(Entries from a dataset)
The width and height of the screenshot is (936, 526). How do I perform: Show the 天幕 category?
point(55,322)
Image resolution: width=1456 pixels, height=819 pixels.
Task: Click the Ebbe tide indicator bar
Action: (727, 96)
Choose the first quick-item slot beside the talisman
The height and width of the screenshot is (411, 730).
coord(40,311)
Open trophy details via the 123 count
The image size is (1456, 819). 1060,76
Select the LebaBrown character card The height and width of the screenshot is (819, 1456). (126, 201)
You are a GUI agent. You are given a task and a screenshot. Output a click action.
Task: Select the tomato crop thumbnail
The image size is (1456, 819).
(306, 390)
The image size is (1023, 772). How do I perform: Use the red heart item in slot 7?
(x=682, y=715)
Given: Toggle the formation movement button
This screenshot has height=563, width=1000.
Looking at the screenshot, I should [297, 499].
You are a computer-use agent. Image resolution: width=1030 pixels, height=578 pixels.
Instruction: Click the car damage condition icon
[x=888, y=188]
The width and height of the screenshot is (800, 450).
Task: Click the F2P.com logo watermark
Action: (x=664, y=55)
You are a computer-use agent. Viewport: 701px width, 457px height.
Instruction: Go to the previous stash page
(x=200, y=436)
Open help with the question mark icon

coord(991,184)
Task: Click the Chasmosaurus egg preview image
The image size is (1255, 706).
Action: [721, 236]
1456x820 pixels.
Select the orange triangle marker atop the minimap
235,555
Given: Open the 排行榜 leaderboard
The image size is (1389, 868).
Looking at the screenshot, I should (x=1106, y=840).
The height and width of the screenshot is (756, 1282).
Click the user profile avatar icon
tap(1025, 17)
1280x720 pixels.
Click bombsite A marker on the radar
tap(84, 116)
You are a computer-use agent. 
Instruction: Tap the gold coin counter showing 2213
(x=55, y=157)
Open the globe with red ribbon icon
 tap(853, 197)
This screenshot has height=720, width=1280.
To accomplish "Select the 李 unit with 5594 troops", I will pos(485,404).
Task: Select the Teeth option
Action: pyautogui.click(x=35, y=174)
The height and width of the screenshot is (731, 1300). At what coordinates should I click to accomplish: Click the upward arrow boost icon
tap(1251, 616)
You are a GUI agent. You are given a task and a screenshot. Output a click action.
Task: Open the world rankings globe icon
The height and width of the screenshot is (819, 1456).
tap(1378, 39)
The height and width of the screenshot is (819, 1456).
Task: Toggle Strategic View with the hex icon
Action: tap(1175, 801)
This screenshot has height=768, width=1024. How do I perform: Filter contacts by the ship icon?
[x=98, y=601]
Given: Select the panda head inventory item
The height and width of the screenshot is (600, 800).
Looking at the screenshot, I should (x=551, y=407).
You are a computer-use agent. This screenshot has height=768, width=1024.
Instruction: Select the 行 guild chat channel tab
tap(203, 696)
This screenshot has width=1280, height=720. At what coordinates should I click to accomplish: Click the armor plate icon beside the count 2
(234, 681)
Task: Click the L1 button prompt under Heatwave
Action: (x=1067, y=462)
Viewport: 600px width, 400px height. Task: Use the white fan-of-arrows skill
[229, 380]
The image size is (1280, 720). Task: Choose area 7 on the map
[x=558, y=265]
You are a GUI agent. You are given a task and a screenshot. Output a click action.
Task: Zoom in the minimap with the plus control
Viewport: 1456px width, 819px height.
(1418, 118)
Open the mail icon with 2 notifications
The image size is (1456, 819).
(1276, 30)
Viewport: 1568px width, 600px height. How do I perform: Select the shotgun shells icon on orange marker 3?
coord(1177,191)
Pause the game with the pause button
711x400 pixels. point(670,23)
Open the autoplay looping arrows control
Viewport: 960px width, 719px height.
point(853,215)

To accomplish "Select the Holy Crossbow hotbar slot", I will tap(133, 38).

§ **Your instructions**
Rewrite the records above with every "Instruction" changed to "Goal" and everything else left the same.

§ **Task solution**
The width and height of the screenshot is (936, 526). How do I perform: Show the 天幕 category?
point(55,322)
Image resolution: width=1456 pixels, height=819 pixels.
Task: Click the Ebbe tide indicator bar
Action: (727, 96)
Choose the first quick-item slot beside the talisman
The height and width of the screenshot is (411, 730).
coord(40,311)
Open trophy details via the 123 count
The image size is (1456, 819). 1060,76
Select the LebaBrown character card The height and width of the screenshot is (819, 1456). (126, 201)
You are a GUI agent. You are given a task and a screenshot. Output a click action.
Task: Select the tomato crop thumbnail
The image size is (1456, 819).
(306, 390)
The image size is (1023, 772). How do I perform: Use the red heart item in slot 7?
(x=682, y=715)
Given: Toggle the formation movement button
This screenshot has height=563, width=1000.
Looking at the screenshot, I should [297, 499].
You are a computer-use agent. Image resolution: width=1030 pixels, height=578 pixels.
Goal: Click the car damage condition icon
[x=888, y=188]
The width and height of the screenshot is (800, 450).
Task: Click the F2P.com logo watermark
Action: (x=664, y=55)
You are a computer-use agent. Viewport: 701px width, 457px height.
Goal: Go to the previous stash page
(x=200, y=436)
Open help with the question mark icon

coord(991,184)
Task: Click the Chasmosaurus egg preview image
The image size is (1255, 706).
Action: [721, 236]
1456x820 pixels.
Select the orange triangle marker atop the minimap
235,555
Given: Open the 排行榜 leaderboard
The image size is (1389, 868).
Looking at the screenshot, I should (x=1106, y=840).
The height and width of the screenshot is (756, 1282).
Click the user profile avatar icon
tap(1025, 17)
1280x720 pixels.
Click bombsite A marker on the radar
tap(84, 116)
You are a computer-use agent. 
Goal: Tap the gold coin counter showing 2213
(x=55, y=157)
Open the globe with red ribbon icon
 tap(853, 197)
This screenshot has height=720, width=1280.
To accomplish "Select the 李 unit with 5594 troops", I will pos(485,404).
Task: Select the Teeth option
Action: pyautogui.click(x=35, y=174)
The height and width of the screenshot is (731, 1300). At what coordinates should I click to accomplish: Click the upward arrow boost icon
tap(1251, 616)
You are a GUI agent. You are given a task and a screenshot. Output a click action.
Task: Open the world rankings globe icon
The height and width of the screenshot is (819, 1456).
tap(1378, 39)
The height and width of the screenshot is (819, 1456).
Task: Toggle Strategic View with the hex icon
Action: tap(1175, 801)
This screenshot has height=768, width=1024. How do I perform: Filter contacts by the ship icon?
[x=98, y=601]
Given: Select the panda head inventory item
The height and width of the screenshot is (600, 800).
Looking at the screenshot, I should (x=551, y=407).
You are a computer-use agent. This screenshot has height=768, width=1024.
Goal: Select the 行 guild chat channel tab
tap(203, 696)
This screenshot has width=1280, height=720. At what coordinates should I click to accomplish: Click the armor plate icon beside the count 2
(234, 681)
Task: Click the L1 button prompt under Heatwave
Action: (x=1067, y=462)
Viewport: 600px width, 400px height. Task: Use the white fan-of-arrows skill
[229, 380]
The image size is (1280, 720). Task: Choose area 7 on the map
[x=558, y=265]
You are a GUI agent. You are given a task and a screenshot. Output a click action.
Task: Zoom in the minimap with the plus control
Viewport: 1456px width, 819px height.
(1418, 118)
Open the mail icon with 2 notifications
The image size is (1456, 819).
(1276, 30)
Viewport: 1568px width, 600px height. How do I perform: Select the shotgun shells icon on orange marker 3?
coord(1177,191)
Pause the game with the pause button
711x400 pixels. point(670,23)
Open the autoplay looping arrows control
Viewport: 960px width, 719px height.
point(853,215)

To accomplish "Select the Holy Crossbow hotbar slot", I will tap(133, 38).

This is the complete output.